§ **Problem to work on**
Format the records in the stretch from the line containing "Describe the element" through the line containing "chart2-x-tick-label: 04 is", both ends included, as a two-column CSV with the headers input and output. Give one row per record, with its text and its answer each in a single quoted field and any line breaks replaced by spaces.

§ **Dataset excerpts**
________________________________________

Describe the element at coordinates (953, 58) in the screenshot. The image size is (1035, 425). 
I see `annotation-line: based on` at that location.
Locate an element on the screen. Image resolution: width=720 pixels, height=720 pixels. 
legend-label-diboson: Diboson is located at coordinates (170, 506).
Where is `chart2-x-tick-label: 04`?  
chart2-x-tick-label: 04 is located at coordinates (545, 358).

________________________________________

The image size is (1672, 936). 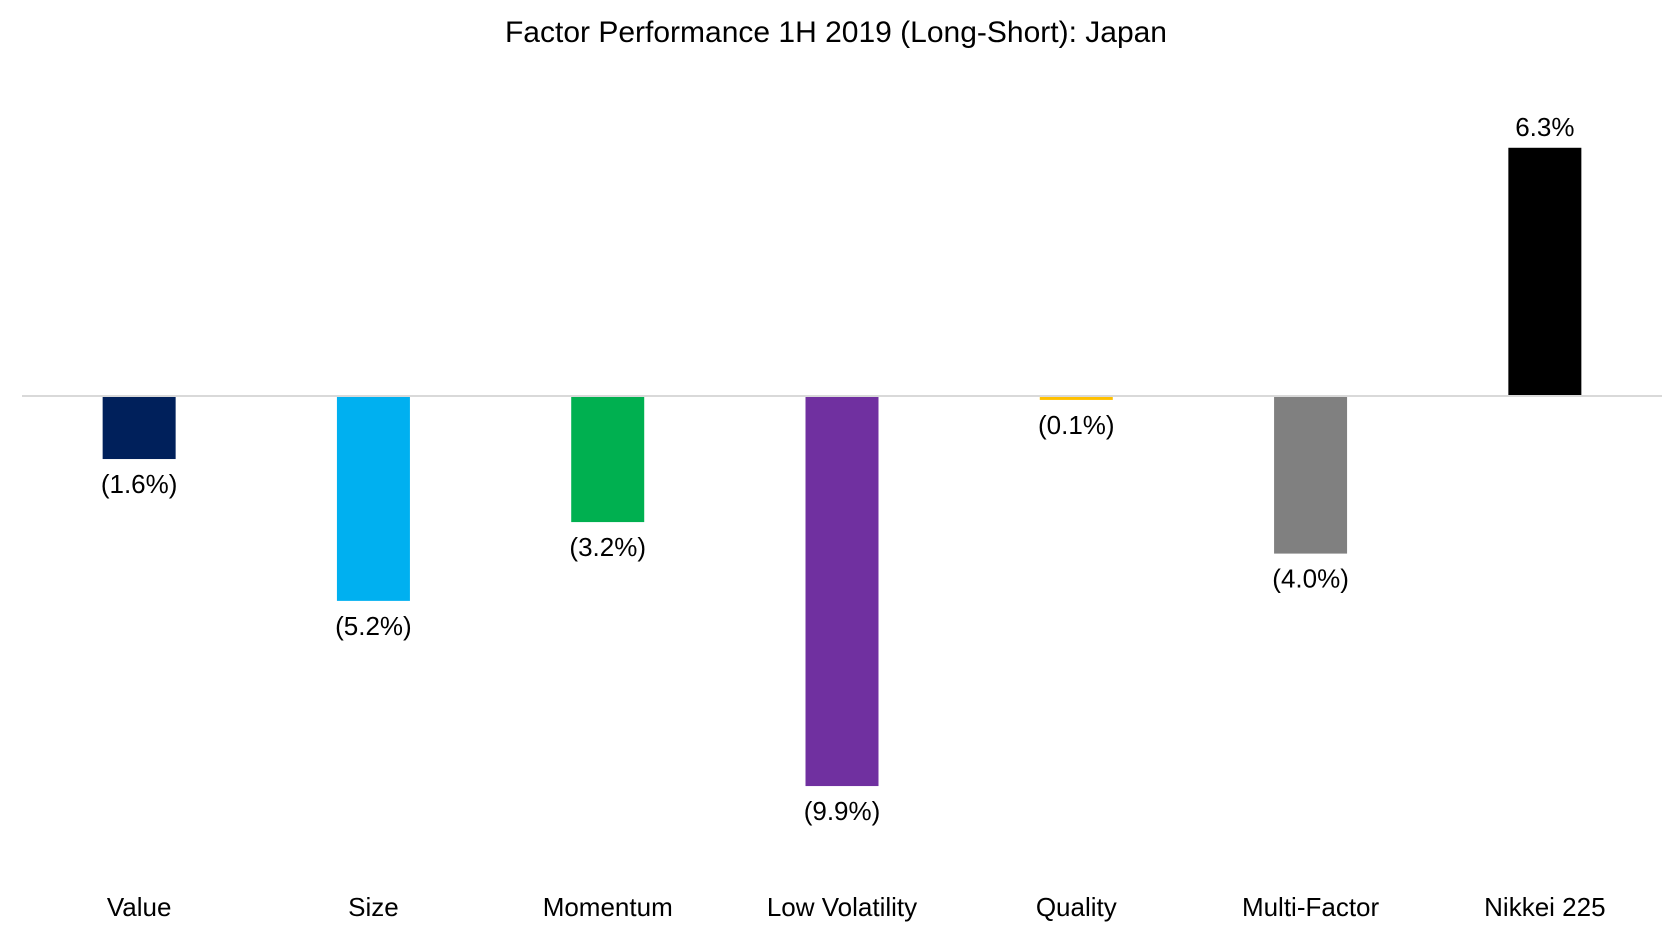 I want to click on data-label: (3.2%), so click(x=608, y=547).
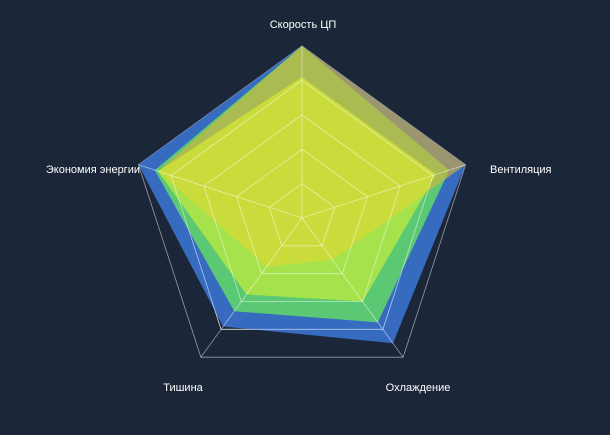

________________________________________

§ **Output for this task**
input,output
"Describe the element at coordinates (953, 58) in the screenshot. The image size is (1035, 425).","I see `annotation-line: based on` at that location."
"Locate an element on the screen. Image resolution: width=720 pixels, height=720 pixels.","legend-label-diboson: Diboson is located at coordinates (170, 506)."
"Where is `chart2-x-tick-label: 04`?","chart2-x-tick-label: 04 is located at coordinates (545, 358)."